The reason is that mov r0, r4 and asrs r0, r4, #4 are the same size: They both use 16-bit encoding. Recalculating the value takes the same number of code bytes as copying it, and it avoids having to save the index anywhere, thereby saving two bytes. Thanks to the barrel shifter (which the ARM is very proud of, in case you have forgotten), shifting a register is just as fast as copying it.

We now fall through to the end of the function.

done:

;   return result;

    mov     r0, r6              ; return result (r6)

The function return value goes into r0, so we copy it there from r6.
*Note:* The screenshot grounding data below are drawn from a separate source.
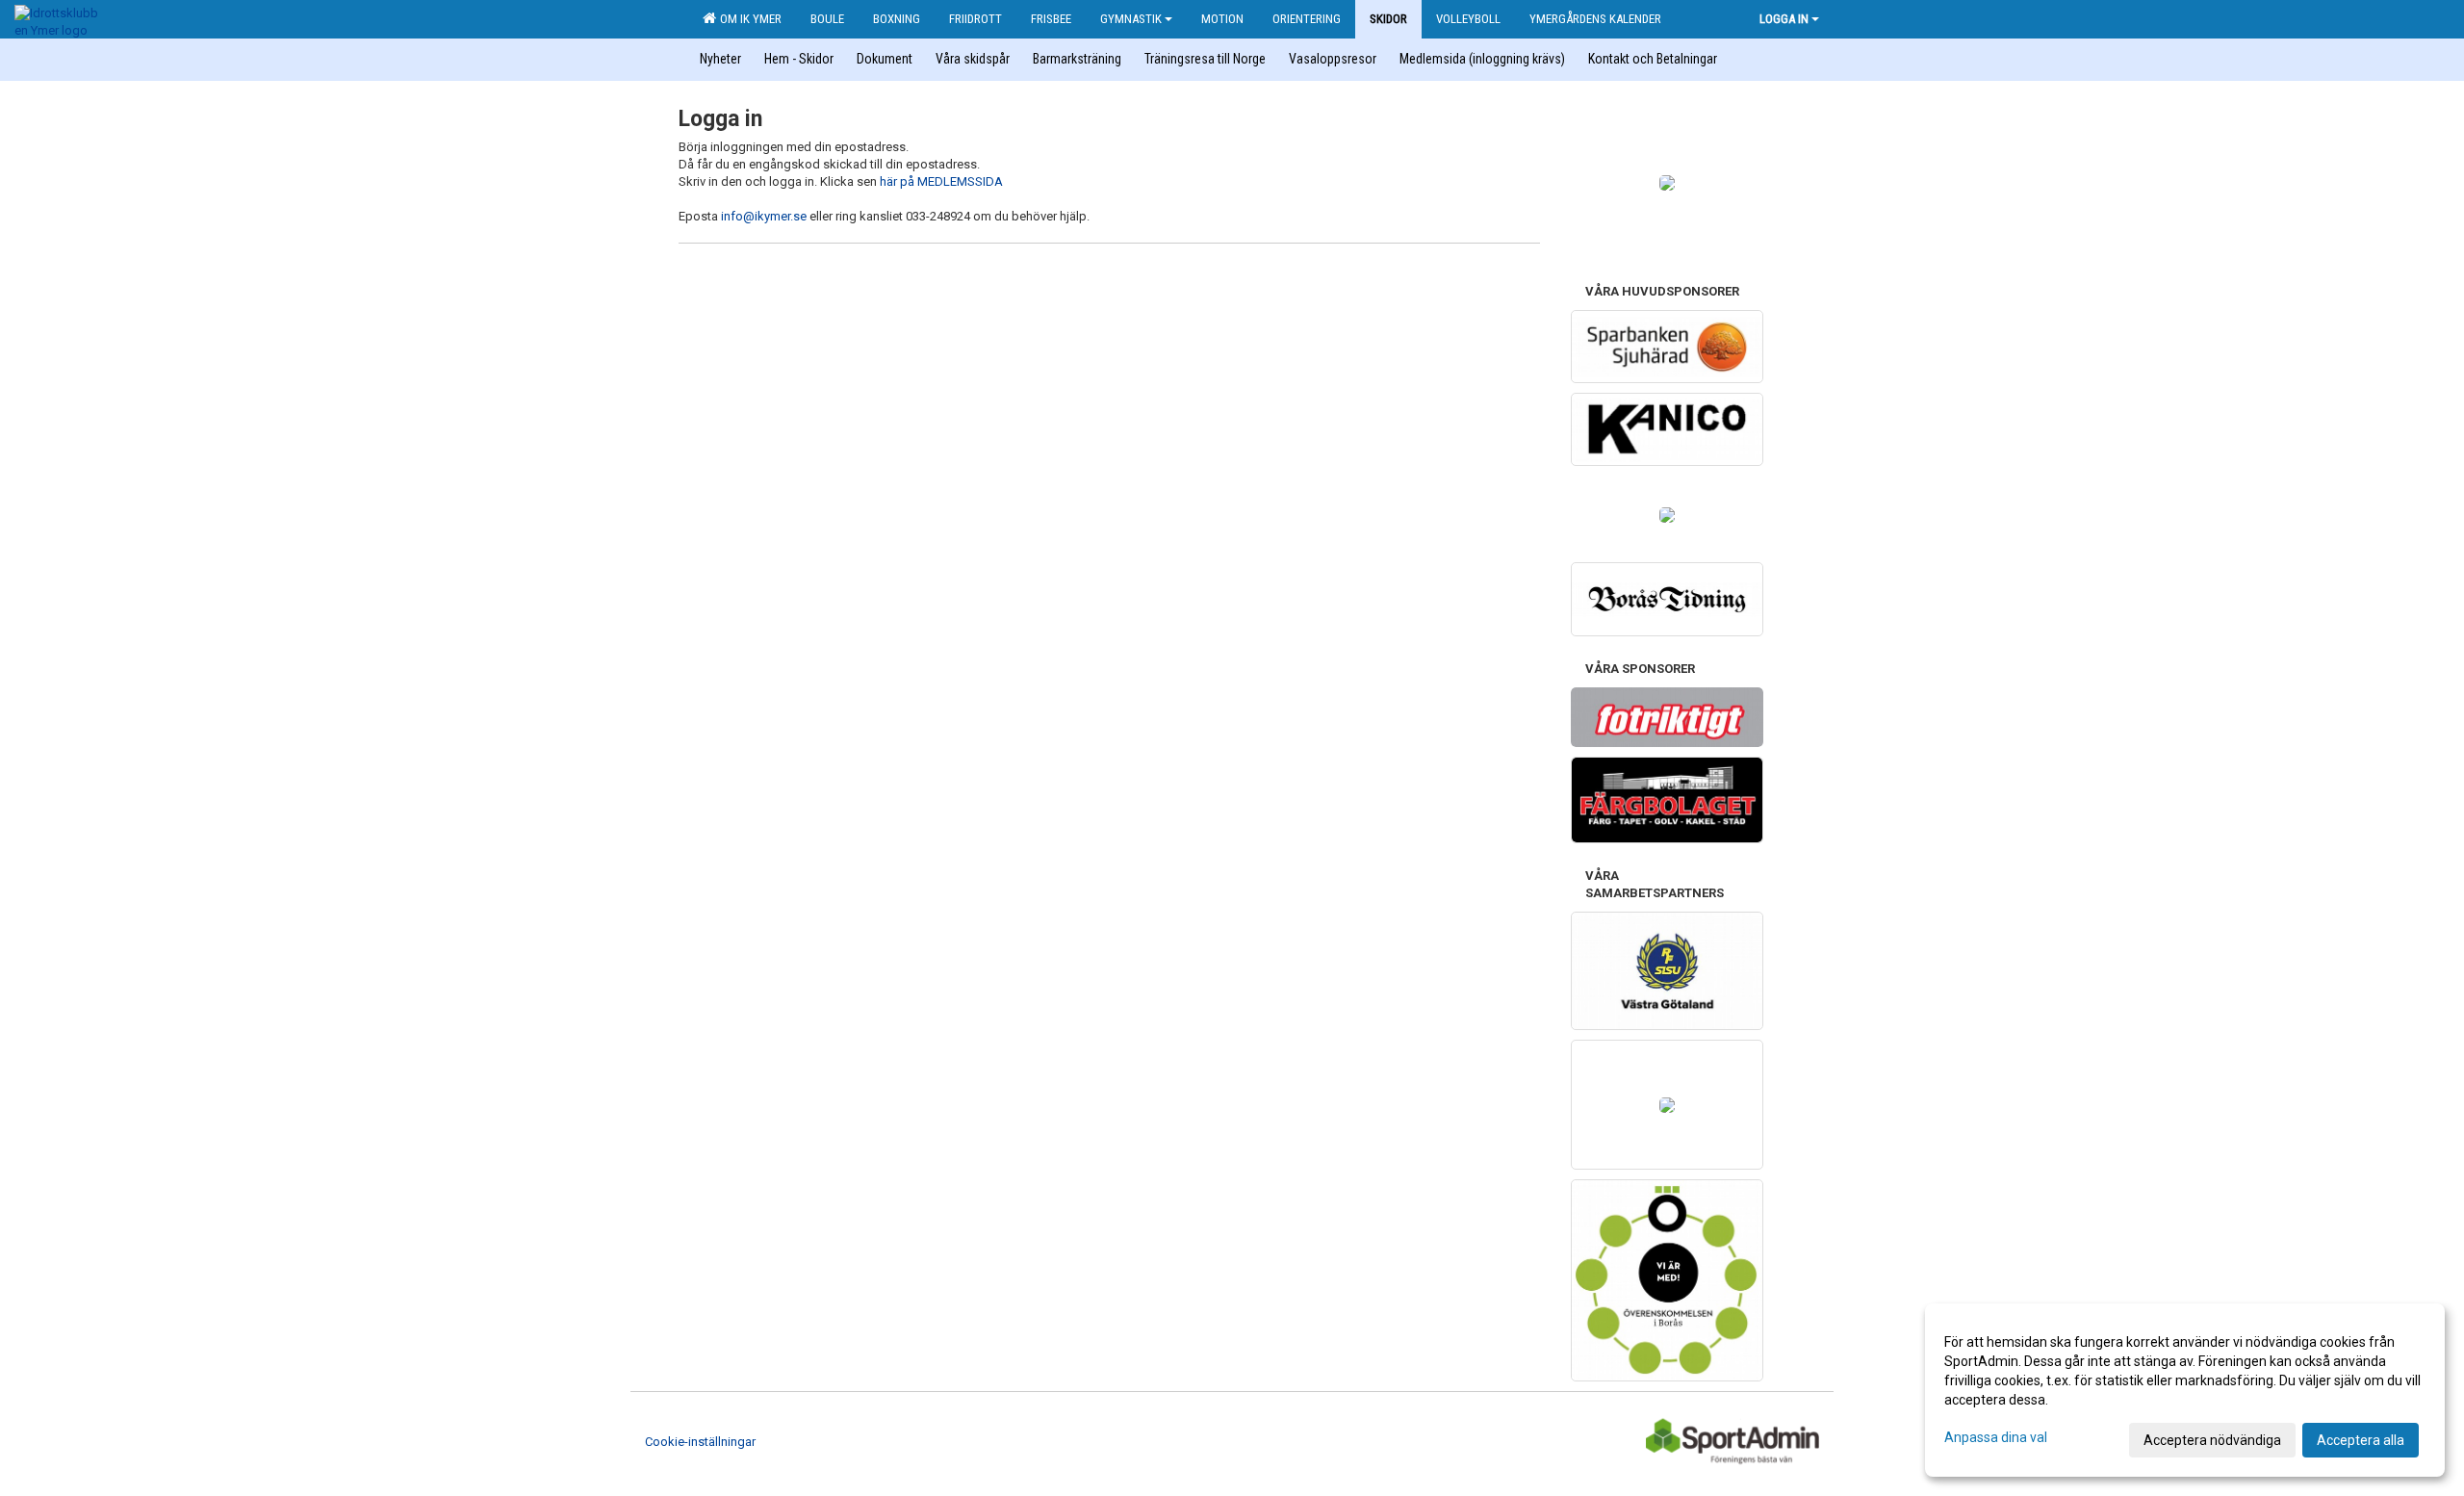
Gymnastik (1131, 19)
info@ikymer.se (764, 216)
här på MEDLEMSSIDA (941, 181)
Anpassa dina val (1995, 1437)
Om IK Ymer (748, 19)
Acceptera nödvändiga (2212, 1440)
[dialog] (2185, 1390)
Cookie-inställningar (700, 1441)
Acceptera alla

    pop     {r3-r6,r11,pc}

For this function, we can pack the the function epilogue into just one instruction: Popping r3 cleans up our local variables, popping r4 through r6 restores the saved registers, popping r11 unlinks the current stack frame from the stack frame chain, and popping the inbound return address into pc transfers control to the return address.

That’s the end of the function, but we’re not done yet!

    __debugbreak                ; recover word alignment

    dcd     |_iob|

We still have the matter of the literal pool we used in the ldr r3, =|_iob| pseudo-instruction. That pseudo-instruction turns into the instruction

    ldr     r3, [pc, #...]      ; load register from memory

where the #... is the offset to the desired literal. When you use the pc register as a base index, the value is rounded down to the nearest multiple of four, and the offset must also be a multiple of four. This means that the value must be at a word-aligned address. The unreachable __debugbreak instruction at the end of the function is just padding so that the |_iob| literal can be placed on a word boundary.

So there we have it, our whirlwind tour of the ARM processor in Thumb-2 mode. I don’t know about you, but I’m exhausted.

¹ Commenter Neil Rashbrook notes that stack space reserved by pushing the r3 register is never used. It exists only to satisfy the requirement that the stack be 8-byte aligned.